Survey Data

Reg No

21829005


Rating

Regional


Categories of Special Interest

Architectural, Artistic


Previous Name

Monteagle Arms Hotel once M. Walsh


Original Use

Hotel


Historical Use

Terminal


In Use As

Museum/gallery


Date

1850 - 1870


Coordinates

124864, 151684


Date Recorded

24/08/2008


Date Updated

--/--/--


Description

Detached gable-fronted two-bay three-storey former railway hotel, built c. 1860, having two-bay four-storey extension with viewing gallery to west, two-bay two-storey addition to west and four-bay two-storey addition to south. External metal staircase to west elevation. Pitched slate roof with timber bargeboards finals and rendered chimneystacks. Pitched slate roof to additions having rendered chimneystacks. Flat roof to extension.

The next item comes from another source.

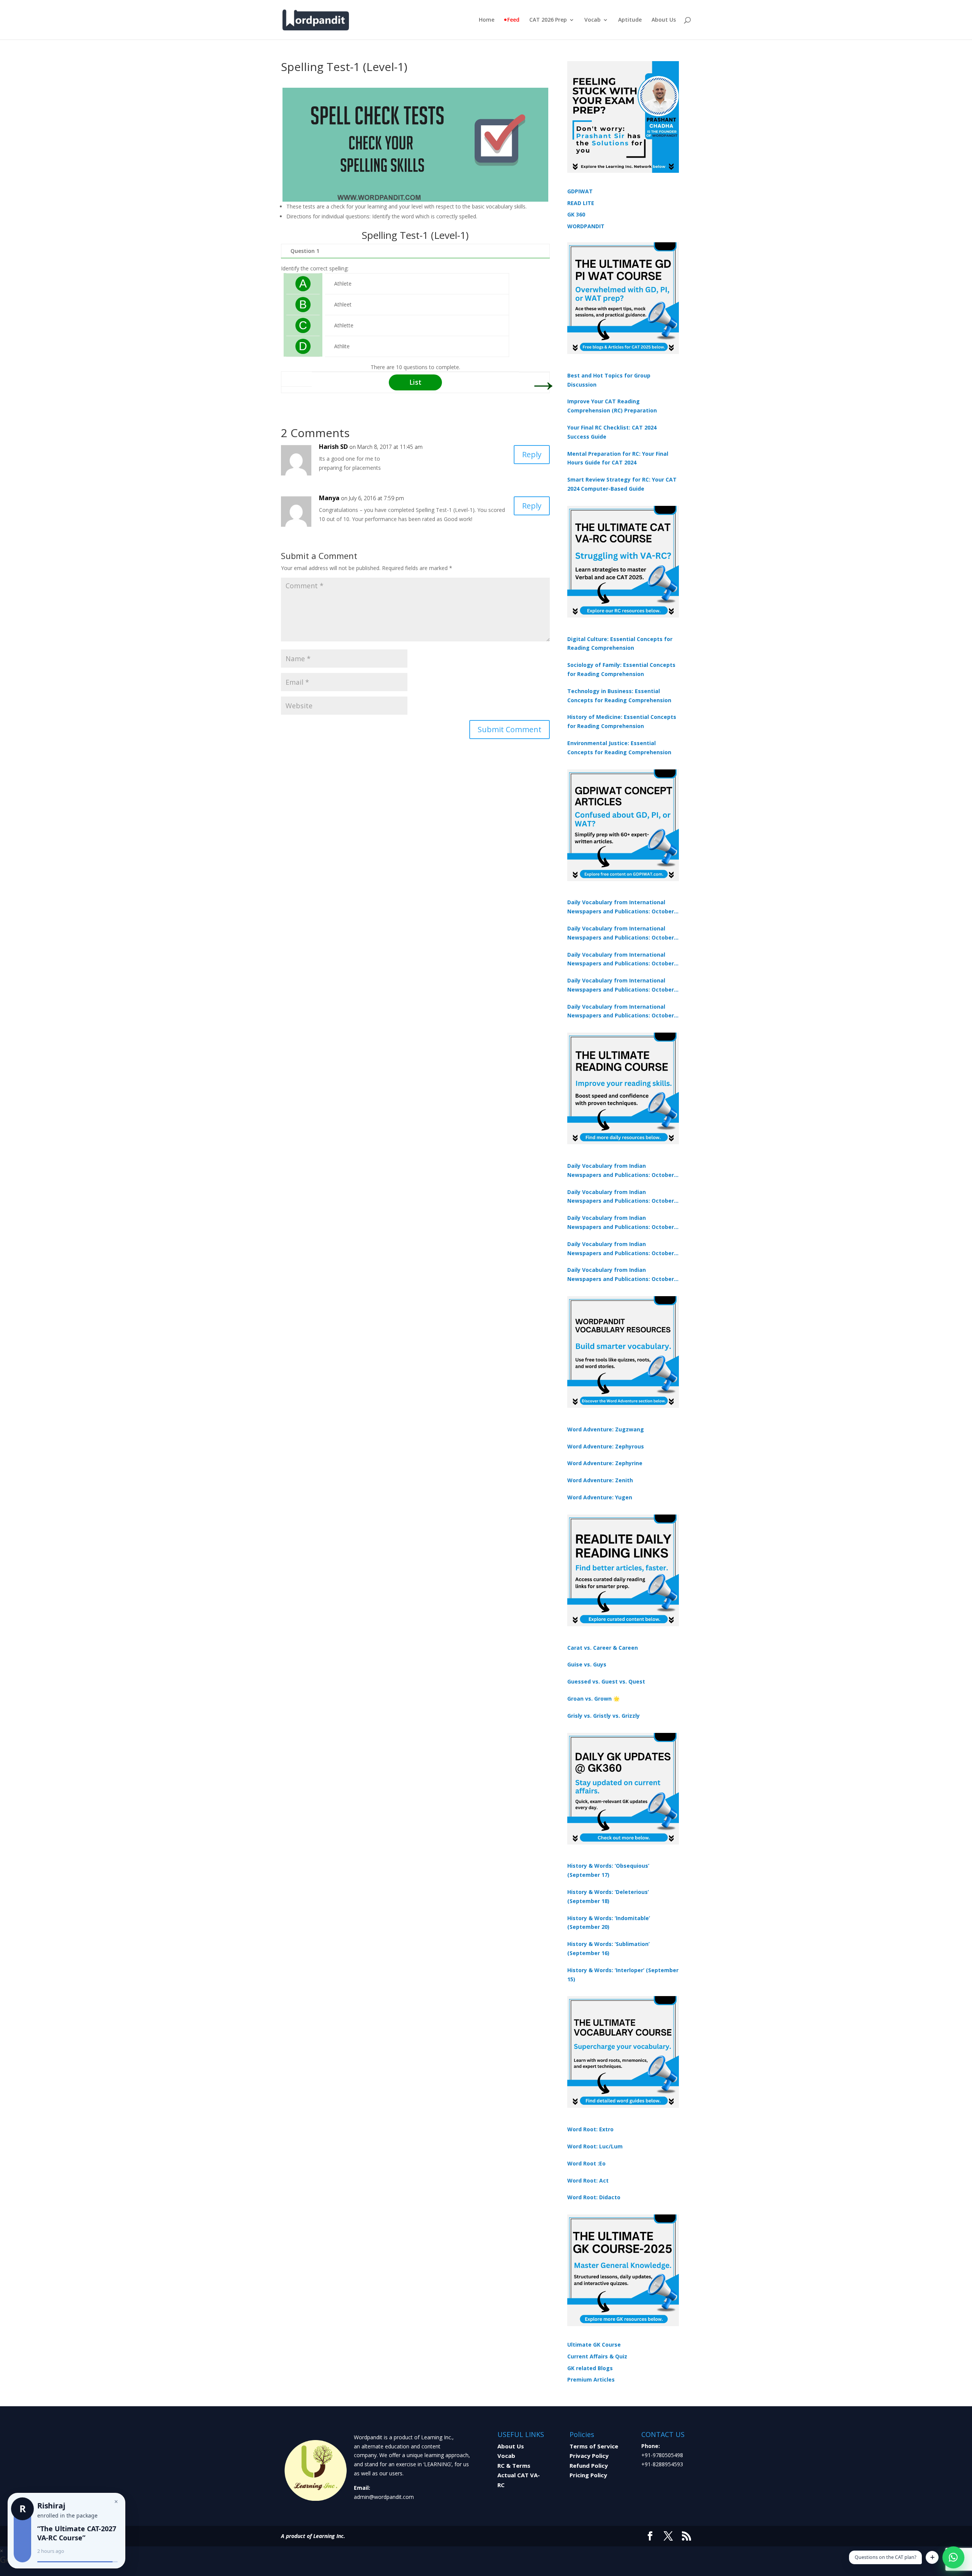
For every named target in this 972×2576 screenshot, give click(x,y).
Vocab (592, 20)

Rendered walls. Square-headed openings having two-over-two pane timber sliding sash windows and concrete sills. Round-headed opening with spoked fanlight over half-glazed timber panelled double-leaf doors. Square-headed opening to east elevation having glazed overlight over timber panelled door. Square-headed opening to west addition with render architrave over double-leaf timber panelled door with glazed overlight and flanking sidelights having timber panelled risers. Pair of square-profile limestone piers to north with carved panels, plinths and ornate caps. Decorative cast-iron railings set in limestone plinths terminating in second pair of square-profile rusticated limestone piers.

Appraisal

This former hotel is an attractive late nineteenth-century building, which now houses the Foynes Flying Boat Museum. The attention to detail, an example being the decorative bargeboards and finely carved piers elevate this structure in the streetscape, whilst features such as the timber sliding sash windows, further enhance the building. This building makes a positive addition to the varied architectural heritage of Foynes, and it once housed the terminal building during the years when Foynes became the a major centre of the aviation world from 1939 to 1945.